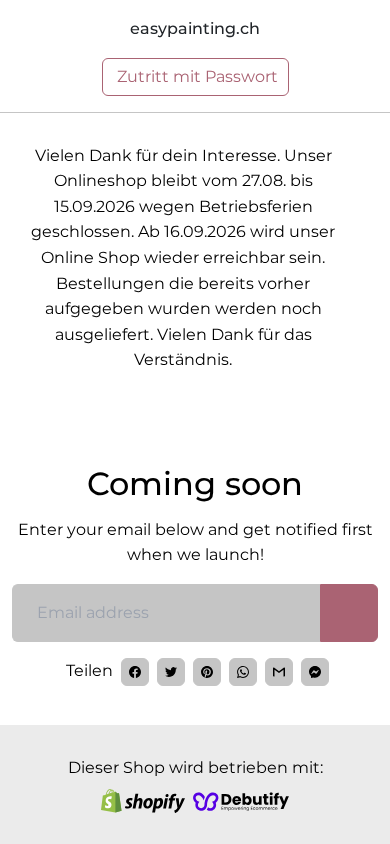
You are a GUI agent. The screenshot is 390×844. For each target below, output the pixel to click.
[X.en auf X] (171, 672)
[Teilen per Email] (279, 672)
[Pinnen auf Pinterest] (207, 672)
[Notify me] (349, 613)
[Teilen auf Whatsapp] (243, 672)
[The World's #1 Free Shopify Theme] (241, 801)
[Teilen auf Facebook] (135, 672)
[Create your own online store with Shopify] (143, 801)
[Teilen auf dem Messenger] (315, 672)
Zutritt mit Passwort (195, 76)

_ _ _ _

- Work to complete:
Without the pictures, copy the material exactly as given.

- Result of this exercise:
You are a GUI agent. The screenshot is 390×844. For each target below, output the pixel to click.
[X.en auf X] (171, 672)
[Teilen per Email] (279, 672)
[Pinnen auf Pinterest] (207, 672)
[Notify me] (349, 613)
[Teilen auf Whatsapp] (243, 672)
[The World's #1 Free Shopify Theme] (241, 801)
[Teilen auf Facebook] (135, 672)
[Create your own online store with Shopify] (143, 801)
[Teilen auf dem Messenger] (315, 672)
Zutritt mit Passwort (195, 76)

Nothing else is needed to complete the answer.